From: Robert J. Bradbury (bradbury@aeiveos.com)
Date: Mon Aug 11 2003 - 08:18:31 MDT
On Mon, 11 Aug 2003, Amara Graps wrote:
> The environmental index tries to capture how much rich countries
> deplete global environmental resources, for example by measuring
> greenhouse-gas emission per head. It also looks at their
> contributions to clean technology and commitment to environmental
> treaties. U.S. came out at the bottom, but The Economist points out
> that it didn't consider investment in pharmaceutical or agricultural
> research, where the U.S.'s contribution is significant.

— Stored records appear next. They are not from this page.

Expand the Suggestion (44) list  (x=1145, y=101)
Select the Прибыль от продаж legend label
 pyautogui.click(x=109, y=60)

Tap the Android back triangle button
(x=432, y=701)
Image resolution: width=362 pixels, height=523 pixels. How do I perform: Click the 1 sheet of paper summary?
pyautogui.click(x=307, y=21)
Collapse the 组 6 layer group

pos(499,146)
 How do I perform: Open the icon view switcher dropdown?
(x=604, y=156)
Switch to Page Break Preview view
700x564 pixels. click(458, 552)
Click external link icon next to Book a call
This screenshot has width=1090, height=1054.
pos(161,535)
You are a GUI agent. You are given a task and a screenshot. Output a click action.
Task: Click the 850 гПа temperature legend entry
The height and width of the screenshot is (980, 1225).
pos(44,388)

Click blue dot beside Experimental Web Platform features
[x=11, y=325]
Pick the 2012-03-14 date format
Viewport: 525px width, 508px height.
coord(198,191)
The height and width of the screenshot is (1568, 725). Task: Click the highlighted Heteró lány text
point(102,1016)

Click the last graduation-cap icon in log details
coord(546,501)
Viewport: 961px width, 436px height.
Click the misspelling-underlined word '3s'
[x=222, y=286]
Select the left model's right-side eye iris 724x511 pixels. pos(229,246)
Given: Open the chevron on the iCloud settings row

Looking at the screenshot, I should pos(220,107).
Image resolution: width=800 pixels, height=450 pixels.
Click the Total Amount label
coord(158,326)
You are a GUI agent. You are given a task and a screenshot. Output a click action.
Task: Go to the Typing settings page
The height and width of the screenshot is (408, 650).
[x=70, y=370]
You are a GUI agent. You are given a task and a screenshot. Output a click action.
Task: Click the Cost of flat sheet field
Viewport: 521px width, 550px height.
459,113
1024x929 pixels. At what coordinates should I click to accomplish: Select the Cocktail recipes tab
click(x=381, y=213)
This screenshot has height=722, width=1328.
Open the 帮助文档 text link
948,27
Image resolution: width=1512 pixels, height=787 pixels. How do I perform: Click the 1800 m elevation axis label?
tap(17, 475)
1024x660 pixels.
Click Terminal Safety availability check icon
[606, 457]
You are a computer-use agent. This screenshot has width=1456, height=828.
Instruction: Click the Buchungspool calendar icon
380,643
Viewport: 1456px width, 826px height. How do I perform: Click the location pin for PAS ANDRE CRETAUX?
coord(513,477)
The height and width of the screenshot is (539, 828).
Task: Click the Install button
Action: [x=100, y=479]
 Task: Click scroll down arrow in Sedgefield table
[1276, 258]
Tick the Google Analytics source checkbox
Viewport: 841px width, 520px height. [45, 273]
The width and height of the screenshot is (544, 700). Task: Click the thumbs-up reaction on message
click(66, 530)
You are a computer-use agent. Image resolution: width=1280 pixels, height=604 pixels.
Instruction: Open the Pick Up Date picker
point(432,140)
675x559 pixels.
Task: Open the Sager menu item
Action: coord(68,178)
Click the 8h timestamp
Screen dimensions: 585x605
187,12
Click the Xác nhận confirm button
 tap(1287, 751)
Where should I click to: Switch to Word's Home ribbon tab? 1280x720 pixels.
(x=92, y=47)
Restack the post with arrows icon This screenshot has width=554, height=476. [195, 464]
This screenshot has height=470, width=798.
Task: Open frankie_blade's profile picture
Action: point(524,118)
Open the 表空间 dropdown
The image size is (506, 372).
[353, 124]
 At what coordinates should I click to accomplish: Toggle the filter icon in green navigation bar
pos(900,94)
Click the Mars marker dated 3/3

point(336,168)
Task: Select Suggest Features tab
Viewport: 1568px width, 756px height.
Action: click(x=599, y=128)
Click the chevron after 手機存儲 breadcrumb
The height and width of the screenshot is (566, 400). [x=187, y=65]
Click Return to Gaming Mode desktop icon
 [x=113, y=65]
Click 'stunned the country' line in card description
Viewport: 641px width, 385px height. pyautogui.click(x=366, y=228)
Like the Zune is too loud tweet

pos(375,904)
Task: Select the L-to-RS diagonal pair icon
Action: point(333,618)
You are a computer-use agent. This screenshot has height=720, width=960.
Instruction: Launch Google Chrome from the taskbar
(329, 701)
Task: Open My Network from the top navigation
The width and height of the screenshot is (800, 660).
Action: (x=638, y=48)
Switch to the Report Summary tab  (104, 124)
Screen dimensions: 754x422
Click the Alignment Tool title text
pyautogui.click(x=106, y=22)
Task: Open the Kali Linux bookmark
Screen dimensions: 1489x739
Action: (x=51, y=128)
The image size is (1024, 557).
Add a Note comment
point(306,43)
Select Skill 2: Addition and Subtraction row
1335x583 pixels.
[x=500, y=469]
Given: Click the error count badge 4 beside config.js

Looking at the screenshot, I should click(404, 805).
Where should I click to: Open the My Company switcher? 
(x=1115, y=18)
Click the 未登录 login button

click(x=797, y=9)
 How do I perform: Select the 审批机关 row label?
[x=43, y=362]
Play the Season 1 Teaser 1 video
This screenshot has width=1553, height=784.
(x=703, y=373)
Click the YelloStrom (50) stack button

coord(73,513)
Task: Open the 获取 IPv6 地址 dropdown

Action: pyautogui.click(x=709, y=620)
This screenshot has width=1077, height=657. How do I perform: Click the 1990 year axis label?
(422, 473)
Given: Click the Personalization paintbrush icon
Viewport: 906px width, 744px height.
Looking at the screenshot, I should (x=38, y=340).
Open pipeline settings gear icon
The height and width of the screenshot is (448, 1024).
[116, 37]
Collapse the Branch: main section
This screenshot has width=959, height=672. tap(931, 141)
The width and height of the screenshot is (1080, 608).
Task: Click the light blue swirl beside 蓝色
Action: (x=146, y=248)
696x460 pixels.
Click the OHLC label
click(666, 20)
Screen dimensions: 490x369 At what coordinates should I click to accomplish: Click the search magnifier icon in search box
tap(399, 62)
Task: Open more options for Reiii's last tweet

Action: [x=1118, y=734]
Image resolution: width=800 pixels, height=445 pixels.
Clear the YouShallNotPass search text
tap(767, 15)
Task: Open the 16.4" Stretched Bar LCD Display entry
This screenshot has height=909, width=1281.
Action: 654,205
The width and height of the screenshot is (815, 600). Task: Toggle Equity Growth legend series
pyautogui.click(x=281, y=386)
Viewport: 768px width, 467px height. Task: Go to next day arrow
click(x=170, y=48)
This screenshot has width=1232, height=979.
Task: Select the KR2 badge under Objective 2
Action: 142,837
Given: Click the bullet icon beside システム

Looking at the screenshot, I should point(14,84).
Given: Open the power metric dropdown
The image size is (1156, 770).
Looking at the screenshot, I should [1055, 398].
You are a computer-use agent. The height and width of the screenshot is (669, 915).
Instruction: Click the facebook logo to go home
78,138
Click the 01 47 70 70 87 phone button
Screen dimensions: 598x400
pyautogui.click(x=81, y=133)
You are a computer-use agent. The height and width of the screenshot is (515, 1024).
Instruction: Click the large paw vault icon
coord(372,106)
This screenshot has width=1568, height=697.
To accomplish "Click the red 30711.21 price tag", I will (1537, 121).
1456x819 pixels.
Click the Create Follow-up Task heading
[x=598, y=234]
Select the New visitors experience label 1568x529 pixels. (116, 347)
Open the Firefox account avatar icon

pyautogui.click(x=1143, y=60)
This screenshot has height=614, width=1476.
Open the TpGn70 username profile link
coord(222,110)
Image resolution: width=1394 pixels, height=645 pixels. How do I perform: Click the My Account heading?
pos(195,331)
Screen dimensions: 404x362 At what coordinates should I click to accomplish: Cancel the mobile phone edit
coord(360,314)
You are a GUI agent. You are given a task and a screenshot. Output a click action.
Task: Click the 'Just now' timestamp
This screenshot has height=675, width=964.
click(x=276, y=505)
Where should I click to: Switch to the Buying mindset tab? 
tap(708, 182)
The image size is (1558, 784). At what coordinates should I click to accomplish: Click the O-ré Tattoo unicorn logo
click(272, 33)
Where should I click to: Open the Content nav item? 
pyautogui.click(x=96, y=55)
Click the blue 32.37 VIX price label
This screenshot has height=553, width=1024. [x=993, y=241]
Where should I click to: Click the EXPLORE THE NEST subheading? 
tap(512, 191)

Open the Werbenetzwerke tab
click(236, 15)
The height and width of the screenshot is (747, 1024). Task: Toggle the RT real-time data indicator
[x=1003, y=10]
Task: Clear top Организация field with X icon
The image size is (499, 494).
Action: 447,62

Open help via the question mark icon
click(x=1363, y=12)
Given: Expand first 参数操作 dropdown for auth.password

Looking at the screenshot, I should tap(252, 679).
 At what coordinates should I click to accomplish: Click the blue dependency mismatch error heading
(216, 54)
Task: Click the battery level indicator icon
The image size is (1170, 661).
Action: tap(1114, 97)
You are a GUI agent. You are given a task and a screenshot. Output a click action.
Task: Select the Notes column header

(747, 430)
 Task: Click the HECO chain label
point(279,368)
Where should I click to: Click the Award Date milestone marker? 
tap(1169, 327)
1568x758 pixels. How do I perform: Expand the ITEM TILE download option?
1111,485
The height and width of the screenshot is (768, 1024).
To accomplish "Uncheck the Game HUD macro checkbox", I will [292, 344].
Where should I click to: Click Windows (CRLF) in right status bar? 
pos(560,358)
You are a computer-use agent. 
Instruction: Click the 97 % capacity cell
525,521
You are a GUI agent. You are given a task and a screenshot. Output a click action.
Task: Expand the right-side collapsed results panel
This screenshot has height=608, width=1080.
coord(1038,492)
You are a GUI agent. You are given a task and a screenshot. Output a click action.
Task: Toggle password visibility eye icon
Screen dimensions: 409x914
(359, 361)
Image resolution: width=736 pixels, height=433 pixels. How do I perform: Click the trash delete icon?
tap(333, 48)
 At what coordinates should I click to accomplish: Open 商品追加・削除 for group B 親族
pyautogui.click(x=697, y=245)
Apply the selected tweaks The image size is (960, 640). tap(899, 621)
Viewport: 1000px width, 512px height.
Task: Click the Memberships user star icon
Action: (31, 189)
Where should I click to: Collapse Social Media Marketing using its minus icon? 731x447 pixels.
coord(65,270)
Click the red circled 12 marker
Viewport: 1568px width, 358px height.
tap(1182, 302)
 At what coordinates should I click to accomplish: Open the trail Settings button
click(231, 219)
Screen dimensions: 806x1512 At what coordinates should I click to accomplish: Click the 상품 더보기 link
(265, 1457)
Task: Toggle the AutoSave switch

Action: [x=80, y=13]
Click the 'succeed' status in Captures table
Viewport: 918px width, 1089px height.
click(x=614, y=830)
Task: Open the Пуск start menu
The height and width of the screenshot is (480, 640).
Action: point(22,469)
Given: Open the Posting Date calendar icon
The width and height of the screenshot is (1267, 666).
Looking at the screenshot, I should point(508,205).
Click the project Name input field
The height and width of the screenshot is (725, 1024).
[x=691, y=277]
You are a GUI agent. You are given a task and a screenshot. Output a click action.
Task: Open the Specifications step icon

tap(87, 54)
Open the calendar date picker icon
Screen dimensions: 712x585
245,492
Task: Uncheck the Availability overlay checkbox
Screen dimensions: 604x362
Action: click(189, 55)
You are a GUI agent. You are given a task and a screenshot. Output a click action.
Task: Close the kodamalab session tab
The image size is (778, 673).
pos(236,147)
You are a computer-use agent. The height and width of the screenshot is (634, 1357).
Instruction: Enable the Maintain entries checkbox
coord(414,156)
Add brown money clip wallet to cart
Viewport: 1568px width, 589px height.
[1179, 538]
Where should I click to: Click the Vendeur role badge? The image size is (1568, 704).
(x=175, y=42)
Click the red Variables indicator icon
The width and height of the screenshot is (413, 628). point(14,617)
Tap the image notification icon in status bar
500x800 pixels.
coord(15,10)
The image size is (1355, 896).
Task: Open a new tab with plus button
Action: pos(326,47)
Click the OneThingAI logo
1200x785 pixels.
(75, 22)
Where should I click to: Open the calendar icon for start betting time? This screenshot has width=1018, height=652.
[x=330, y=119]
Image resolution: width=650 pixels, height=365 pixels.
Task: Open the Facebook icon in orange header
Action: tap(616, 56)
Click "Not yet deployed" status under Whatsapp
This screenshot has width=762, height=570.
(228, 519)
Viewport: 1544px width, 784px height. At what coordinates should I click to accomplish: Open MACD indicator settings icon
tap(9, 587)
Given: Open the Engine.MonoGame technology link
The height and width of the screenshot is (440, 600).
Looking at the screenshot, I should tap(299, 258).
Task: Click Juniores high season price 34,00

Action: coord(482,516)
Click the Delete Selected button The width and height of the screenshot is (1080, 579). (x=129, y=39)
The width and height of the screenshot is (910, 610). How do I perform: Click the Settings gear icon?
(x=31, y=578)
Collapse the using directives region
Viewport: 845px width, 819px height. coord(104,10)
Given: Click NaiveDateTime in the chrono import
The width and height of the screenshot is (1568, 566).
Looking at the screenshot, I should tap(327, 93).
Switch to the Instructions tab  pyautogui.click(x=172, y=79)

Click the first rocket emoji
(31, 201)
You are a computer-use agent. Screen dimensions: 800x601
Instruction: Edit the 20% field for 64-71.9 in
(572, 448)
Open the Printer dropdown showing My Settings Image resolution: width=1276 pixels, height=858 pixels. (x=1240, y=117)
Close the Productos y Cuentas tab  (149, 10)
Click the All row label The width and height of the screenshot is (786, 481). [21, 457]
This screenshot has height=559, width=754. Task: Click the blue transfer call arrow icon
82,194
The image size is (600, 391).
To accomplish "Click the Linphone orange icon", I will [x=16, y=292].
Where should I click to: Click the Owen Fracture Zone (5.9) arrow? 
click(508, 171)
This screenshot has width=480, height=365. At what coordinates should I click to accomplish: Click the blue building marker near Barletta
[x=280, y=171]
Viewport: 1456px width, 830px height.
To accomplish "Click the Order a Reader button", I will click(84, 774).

Interesting note Amara. However, any "environmental index" that
does not take into account biotechnology and nanotechnology funding
is biased. They will make a *significant* impact on the long term
benefits to countries around the world. These will include pollution
reduction, clean water, better crops (the potato blight problem
recently got the benefit of a genetic engineering solution),
improvements in world health (look at the largely U.S. and European
efforts to sequence all of the genomes involved in the organisms
involved in malaria), etc.
So not all "foreign aid" is best judged by the amount of funding
sent offshore. I will admit that an "onshore" approach does not
help foreign countries "now" so one would need some kind of
discounted present value analysis which may be difficult.